* **해야 할 일**: 아래 행에서 "You are a GUI" 문구가 들어 있는 줄부터 "This screenshot has" 문구가 들어 있는 줄까지, 양 끝 줄을 포함해 JSON 문자열 목록으로 출력하세요. 줄마다 문자열 하나로 하고 빈 줄은 빼세요.

── 추출된 행

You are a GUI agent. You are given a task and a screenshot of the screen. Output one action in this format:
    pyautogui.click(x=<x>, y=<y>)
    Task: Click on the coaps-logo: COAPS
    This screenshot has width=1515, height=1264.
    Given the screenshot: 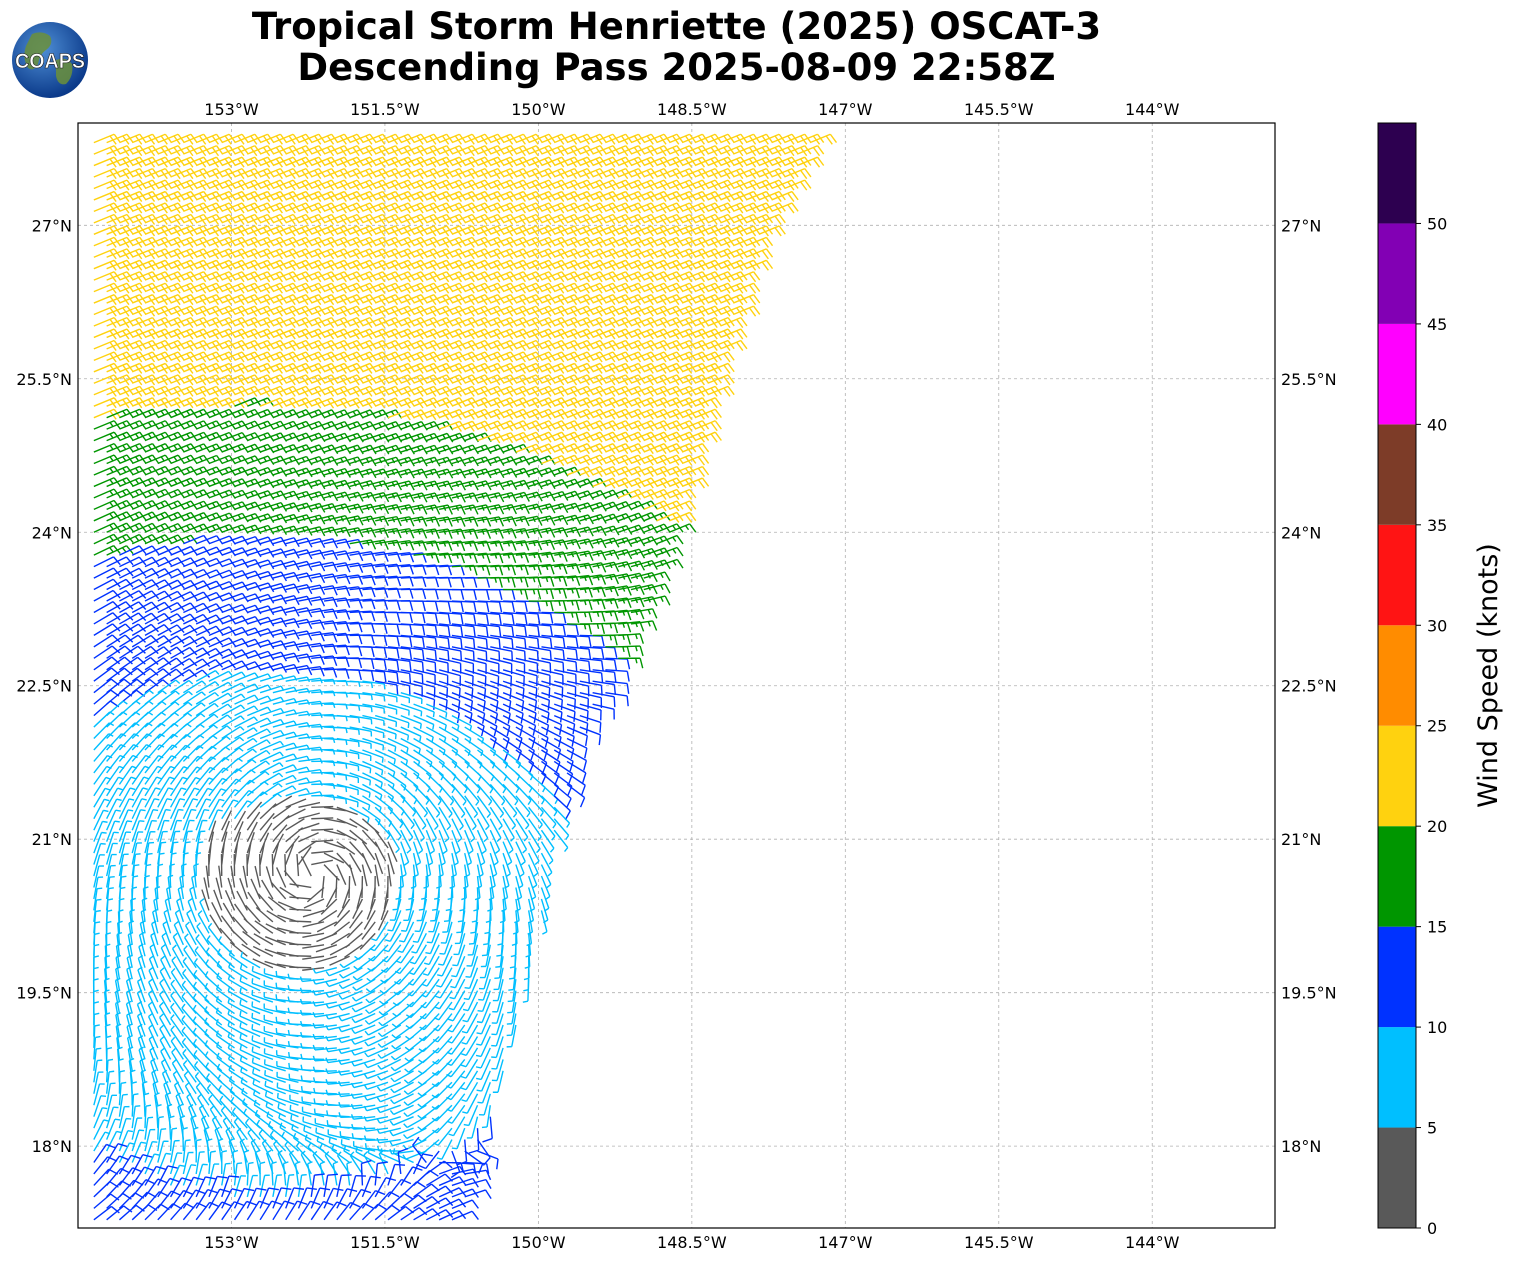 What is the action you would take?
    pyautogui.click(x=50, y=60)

────
── 추출된 행

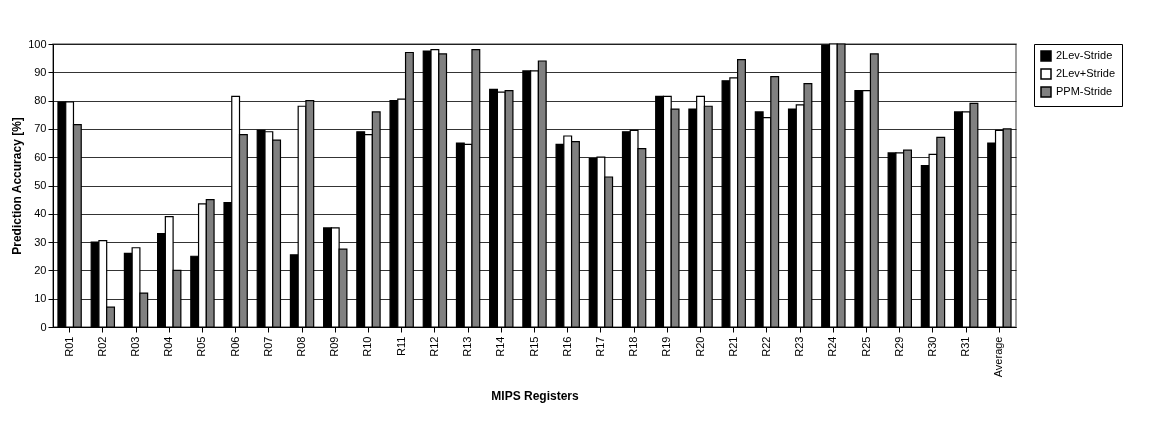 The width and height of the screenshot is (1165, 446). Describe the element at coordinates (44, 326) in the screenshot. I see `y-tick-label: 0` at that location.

────

* **과제 답변**:
[
  "You are a GUI agent. You are given a task and a screenshot of the screen. Output one action in this format:",
  "    pyautogui.click(x=<x>, y=<y>)",
  "    Task: Click on the coaps-logo: COAPS",
  "    This screenshot has width=1515, height=1264."
]